Bir sabah, Ellie ve Jill, birlikte dışarı çıkmak üzere hazırlık yaparken, birden evin telefonunu arar. Patrick’in sesinden duyduğu tedirginlik, Ellie’nin kafasında bir alarm çalar. Bir şeyler yanlış gitmiştir. Bu, sakin bir gün olmayacak gibi hisseder.
Ellie, telefonun arkasındaki sesi duyduğunda, tüm dikkatini toplamaya çalışır. Jill de onun yanında sessizce bekler.
PATRICK (telefonun diğer ucunda, nefesi hızlanmış):
Ellie, dikkatli olmalısın!
Bir şeyler dönüyor ve bu sefer işin içine daha büyük bir tehlike girebilir.
Lütfen, hemen evden çıkın, güvenli bir yere gidin. Ben seni ararım.
ELLIE (şüpheli ve endişeli bir şekilde):
Patrick, ne oluyor?
Ne demek istiyorsun?
Bir şeyler mi oldu?
PATRICK (panik içinde, telaşla):
Birkaç dakika önce… eve girdiğimde her şey dağınıktı.
Biri, seni ya da bizi hedef almış olabilir.
Bunu ciddiye al, hemen çıkın! Ne olur!
(Ellie, telefonu kapatır ve Jill’e bakar. İçinde korku ve kararsızlık karışır. Ancak sonrasında Jill’in gözlerindeki belirgin kararlılığı görür. Bir aksiyon anı başlamak üzeredir.)
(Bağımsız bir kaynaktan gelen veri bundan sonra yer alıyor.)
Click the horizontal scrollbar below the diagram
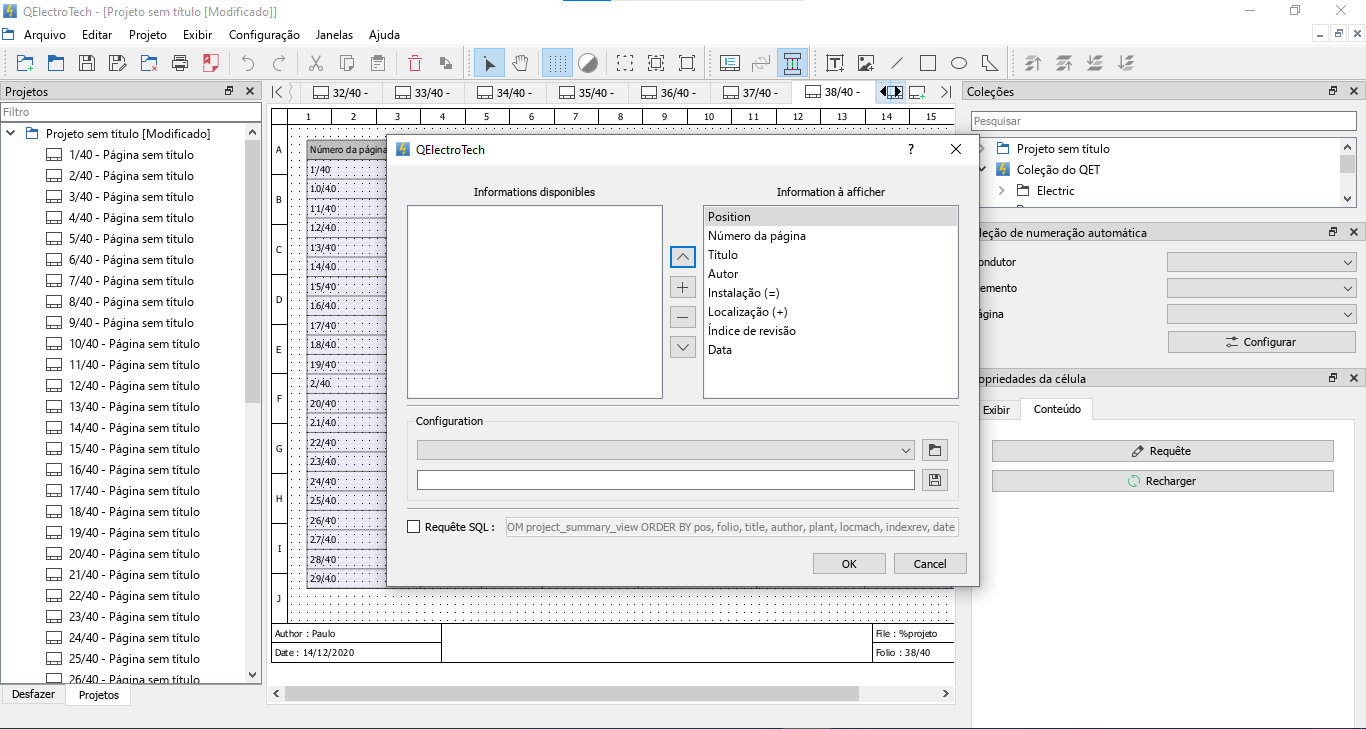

Ellie ve Jill, hızla evden çıkar ve arabalarına doğru ilerler. Ancak, evin dışına adım atar atmaz, bir grup maskeli adam hızla onlara yaklaşır. Kısa bir süre sonra, Ellie ve Jill, bir kovalamaca içine girerler.
JILL (panikle):
Hadi, çabuk ol!
Bunlar kim?
Niye bizi takip ediyorlar?
ELLIE (gözlerinde kararlı bir ifade, hızlı adımlar):
Kim olduklarından emin değilim, ama sadece bir şey yapmamız gerek.
Hedefte olabileceğimizi düşündüm, ama bu kadar hızlı gelmeleri… bir şeyler çok yanlış.
Arkadalarındaki arabalar hızla yaklaşırken, Ellie ve Jill, hızlıca bir yön değiştirmek için keskin bir viraj alırlar. Ancak, adamlar hızla peşlerinden gelirler. Kovalamaca giderek daha tehlikeli bir hal alır.
Ellie ve Jill bir ara dar bir sokağa saparak kendilerini kısa bir süreliğine gizlerler. Ancak, peşlerinden gelen maskeli adamlar, onları bulur ve hemen çatışma başlar. Ellie, hızla kendini savunmak için yakındaki bir çöp kutusunu kullanır. Jill ise çevik hareketlerle düşmanlarına karşılık verir.
ELLIE (bağırarak):
Jill, dikkatli ol!
Bunlar çok fazla!
JILL (düşmanı etkisiz hale getirerek, kararlı bir şekilde):
Sıkı tutun!
Bu kadar kolay teslim olmayacağız!
Kısa bir süre sonra, polis sirenlerinin sesi duyulmaya başlar. Ellie ve Jill, ne yapacaklarını hızlıca karar verir. Peşlerinde başka bir grup daha yaklaşırken, ikisi de aynı anda hızla kaçmak için geri geri gitmeye başlar. Bu sırada, Patrick’in arayarak onları bulmalarını sağlaması gerektiğini anlarlar.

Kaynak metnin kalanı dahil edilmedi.